Hay todavía sólo dos teorías que entrañan y ponen en práctica el compromiso con esa concepción de la verdad: el marxismo y el psicoanálisis. No sólo son dos teorías acerca de la lucha, sino que son teorías luchadoras, comprometidas en una lucha: su historia no consiste en una acumulación de conocimiento neutral, sino que está marcada por cismas, herejías, expulsiones. Por eso, en las dos la relación entre teoría y práctica es propiamente dialéctica, o, dicho de otro modo, presenta una tensión irreductible: la teoría no sólo es el fundamento conceptual de la práctica, sino que, al mismo tiempo, explica por qué la práctica está irremediablemente condenada al fracaso; como dijo Freud concisamente, el psicoanálisis sólo sería plenamente realizable en una sociedad que ya no lo necesitara. En su aspecto más radical, la teoría teoriza una práctica fallida: «Por eso han salido mal las cosas…». Se suele olvidar que los cinco grandes informes clínicos de Freud informan básicamente de éxitos parciales y de un fracaso final; asimismo, los mejores análisis históricos marxistas de acontecimientos revolucionarios lo son de grandes fracasos (el de la guerra de los campesinos alemanes, el de los jacobinos en la Revolución francesa, el de la Comuna de París, el de la Revolución de Octubre, el de la Revolución Cultural china…). El examen de dichos fracasos nos pone frente al problema de la fidelidad, de cómo redimir el potencial emancipatorio de esos acontecimientos evitando la doble trampa de la vinculación nostálgica al pasado y de la acomodación facilona a las «nuevas circunstancias».

Ambas teorías parecen trasnochadas. Como hace poco dijo Todd Dufresne, ninguna figura de la historia del pensamiento se equivocó tanto en los puntos fundamentales de su teoría como Freud5 (salvo Marx, añadiría alguno). Y, de hecho, en la conciencia liberal los dos aparecen actualmente como la gran «pareja de criminales» del siglo xx: como era de suponer, en 2005, el escandaloso El libro negro del comunismo, en el que se detallaban todos los crímenes comunistas6, fue seguido por El libro negro del psicoanálisis, en el que se consignaban todos los errores teóricos y fraudes clínicos del psicoanálisis7. Así quedó de relieve, aunque fuera de forma negativa, la profunda solidaridad entre el marxismo y el psicoanálisis.
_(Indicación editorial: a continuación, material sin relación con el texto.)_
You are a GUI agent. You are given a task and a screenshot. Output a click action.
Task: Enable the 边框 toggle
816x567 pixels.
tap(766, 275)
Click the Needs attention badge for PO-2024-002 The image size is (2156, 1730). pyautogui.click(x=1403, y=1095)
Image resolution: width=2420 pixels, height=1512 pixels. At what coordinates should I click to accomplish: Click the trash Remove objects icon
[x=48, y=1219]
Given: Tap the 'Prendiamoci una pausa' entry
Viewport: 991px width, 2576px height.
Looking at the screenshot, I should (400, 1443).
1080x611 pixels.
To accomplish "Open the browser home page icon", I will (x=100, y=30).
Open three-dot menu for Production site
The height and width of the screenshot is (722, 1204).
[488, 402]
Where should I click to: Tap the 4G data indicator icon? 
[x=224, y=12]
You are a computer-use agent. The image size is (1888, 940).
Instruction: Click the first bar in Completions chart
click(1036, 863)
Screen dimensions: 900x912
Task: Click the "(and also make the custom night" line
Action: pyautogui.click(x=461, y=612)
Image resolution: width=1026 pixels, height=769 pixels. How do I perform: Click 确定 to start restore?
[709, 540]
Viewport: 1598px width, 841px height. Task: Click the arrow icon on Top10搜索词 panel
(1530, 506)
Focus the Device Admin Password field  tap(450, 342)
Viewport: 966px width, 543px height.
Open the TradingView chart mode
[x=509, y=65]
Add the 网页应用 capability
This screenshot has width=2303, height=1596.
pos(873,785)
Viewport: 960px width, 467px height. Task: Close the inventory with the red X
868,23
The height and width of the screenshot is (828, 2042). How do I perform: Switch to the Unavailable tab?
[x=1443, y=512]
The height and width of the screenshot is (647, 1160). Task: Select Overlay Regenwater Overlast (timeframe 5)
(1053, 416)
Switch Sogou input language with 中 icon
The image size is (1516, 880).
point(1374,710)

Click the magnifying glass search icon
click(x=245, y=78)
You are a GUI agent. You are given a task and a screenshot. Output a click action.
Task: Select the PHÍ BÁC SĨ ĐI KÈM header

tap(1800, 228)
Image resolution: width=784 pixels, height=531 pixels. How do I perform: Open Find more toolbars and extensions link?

Sin embargo, algunos signos perturban esta complacencia posmoderna. Hablando de la resonancia cada vez mayor del pensamiento de Alain Badiou, Alain Finkelkraut lo ha caracterizado recientemente como «la filosofía más violenta, sintomática de la vuelta de la radicalidad y del desplome del antitotalitarismo»8, admisión franca y asombrada del fracaso de la larga y ardua obra de toda clase de «antitotalitarios», defensores de los derechos humanos, luchadores contra los «caducos paradigmas izquierdistas», desde los nouveaux philosophes franceses hasta los partidarios de una «segunda modernidad». Lo que tendría que haber muerto, lo que tendría que haberse abandonado, víctima de un descrédito completo, vuelve con ánimo de venganza. La desesperación ante este hecho resulta comprensible: ¿cómo es posible que, tras explicar durante décadas no sólo en los tratados universitarios, sino también en los medios de información, a todo el que quisiera escuchar (y a muchos que no querían) los peligros de los totalitarios «Maestros del Pensamiento», esa clase de filosofía vuelva en su forma más violenta? ¿No ha quedado suficientemente claro que la época de esas utopías tan sumamente peligrosas ha terminado? ¿O estamos ante una extraña ceguera incurable, una constante antropológica innata, una tendencia a sucumbir a la tentación del totalitarismo? Nuestro propósito es invertir la perspectiva: como diría Badiou con su inimitable estilo platónico, las verdaderas ideas son eternas, indestructibles, vuelven siempre que se anuncia su muerte. Basta con que Badiou las vuelva a afirmar con claridad, para que el pensamiento antitotalitario se muestre en toda su miseria, como lo que realmente es: un ejercicio sofista sin valor, una pseudoteorización de los más bajos miedos e instintos de supervivencia y oportunismo, un modo de pensar que no sólo es reaccionario, sino también profundamente reactivo, en el sentido que Nietzsche da a este término.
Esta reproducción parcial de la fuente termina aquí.